Data for review

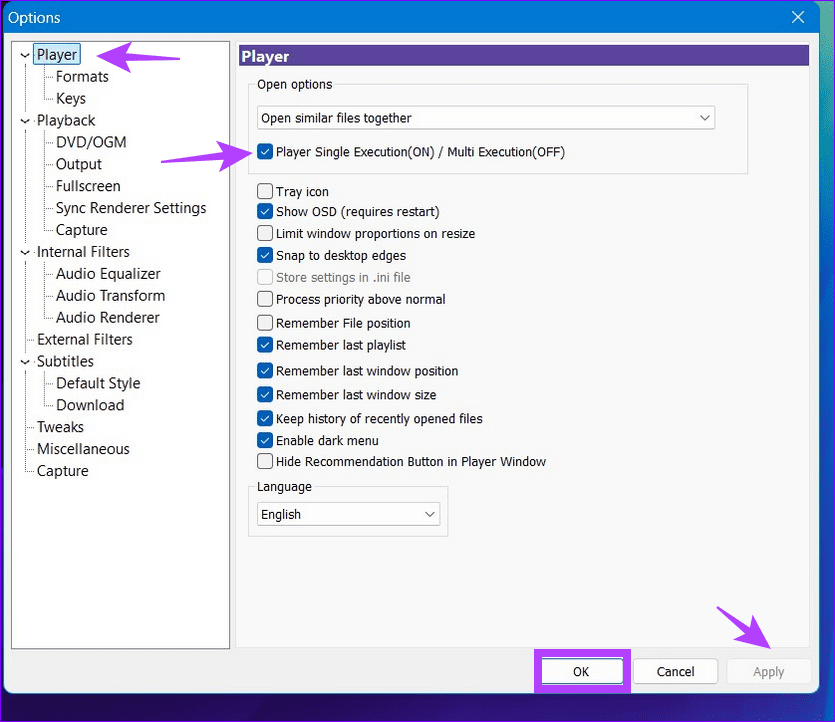Enable the Tray icon option

tap(265, 191)
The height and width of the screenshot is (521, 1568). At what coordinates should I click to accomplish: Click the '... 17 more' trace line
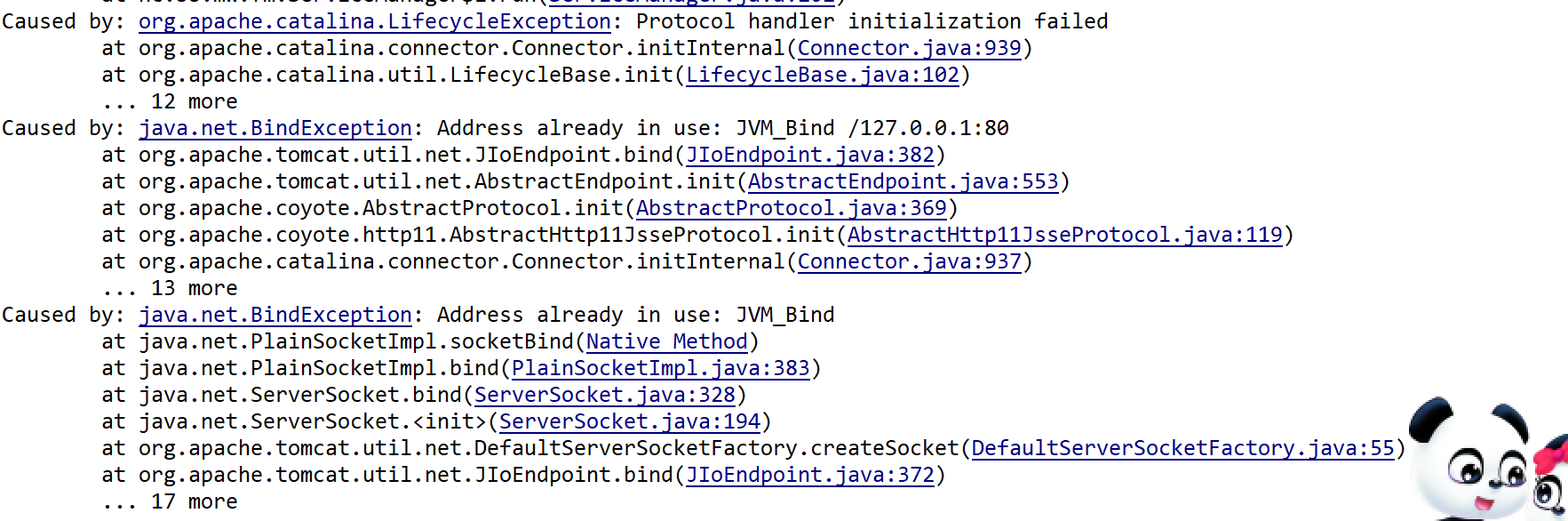click(x=170, y=501)
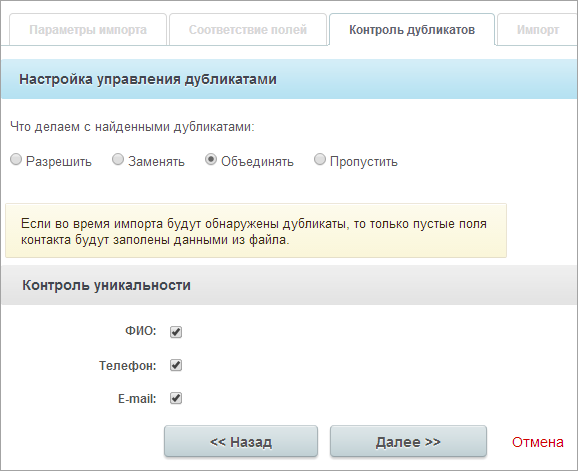Uncheck the ФИО uniqueness checkbox
The height and width of the screenshot is (471, 578).
click(176, 332)
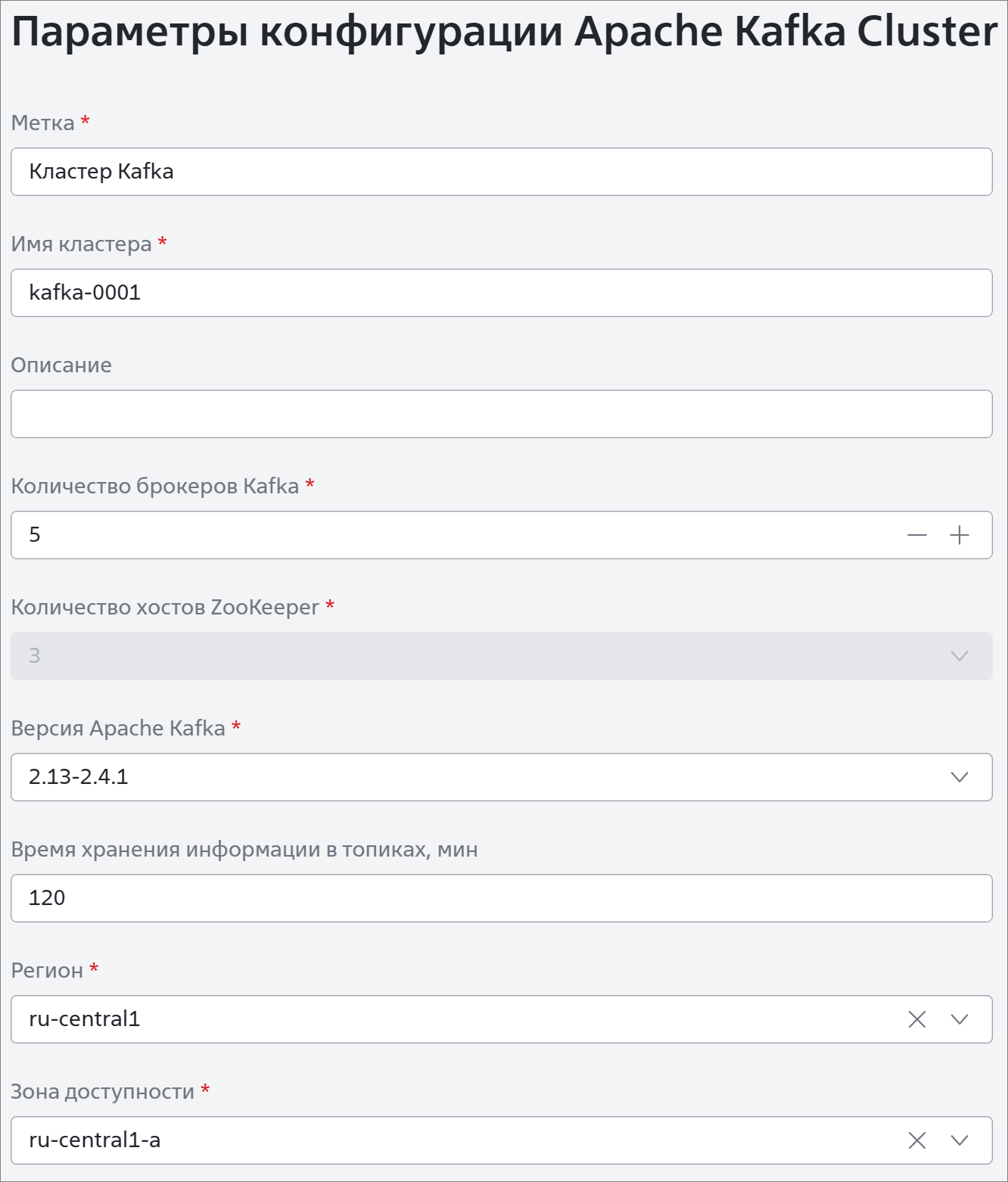Image resolution: width=1008 pixels, height=1182 pixels.
Task: Focus the Kafka brokers number field showing 5
Action: 454,535
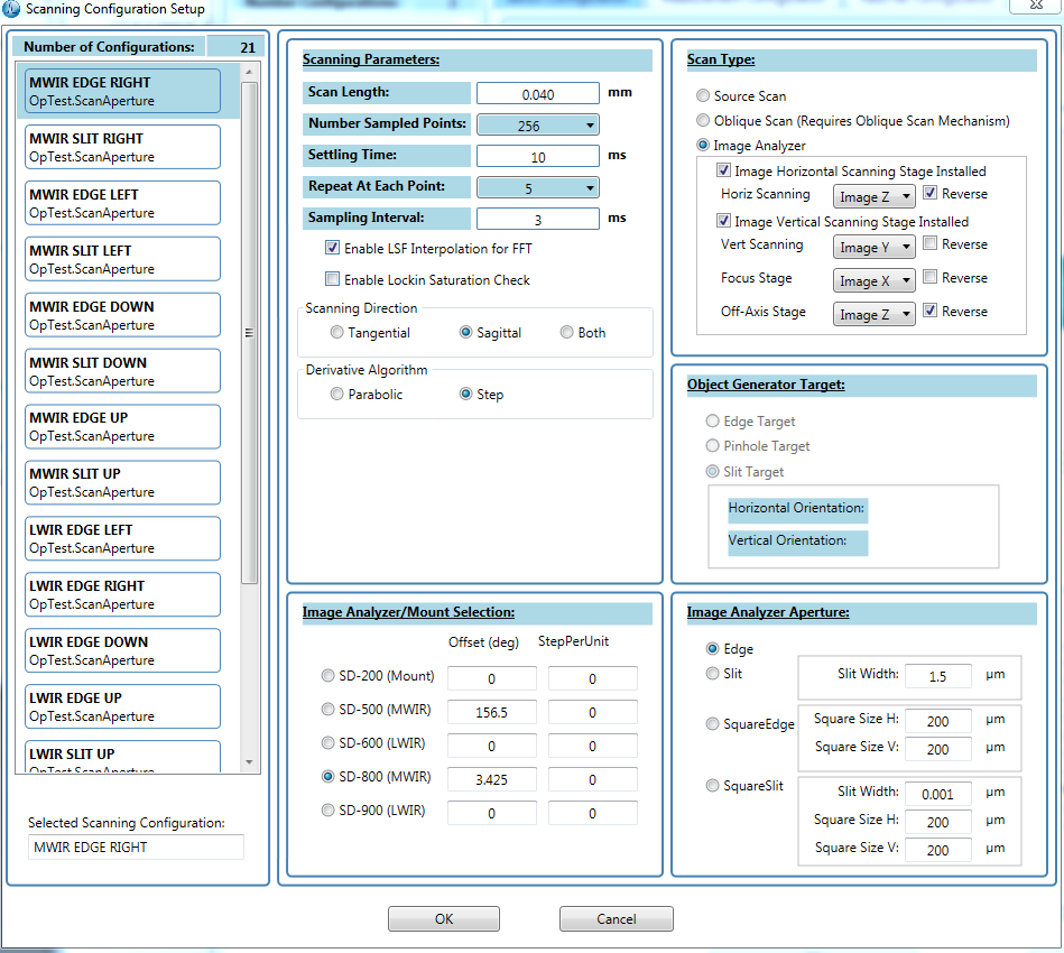The width and height of the screenshot is (1064, 953).
Task: Select Tangential scanning direction
Action: [x=337, y=333]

Work instruction
Give again exactly the lines from the one holding "The height and width of the screenshot is (521, 1568)." to the final line of the records, both ends included; any pictures stay out.

Result of this task
The height and width of the screenshot is (521, 1568). At what coordinates should I click to accomplish: Click the '... 17 more' trace line
click(x=170, y=501)
Uncheck the ФИО uniqueness checkbox
The height and width of the screenshot is (471, 578).
click(176, 332)
Image resolution: width=1008 pixels, height=1182 pixels.
Task: Focus the Kafka brokers number field showing 5
Action: 454,535
The width and height of the screenshot is (1064, 953).
Task: Select Tangential scanning direction
Action: [x=337, y=333]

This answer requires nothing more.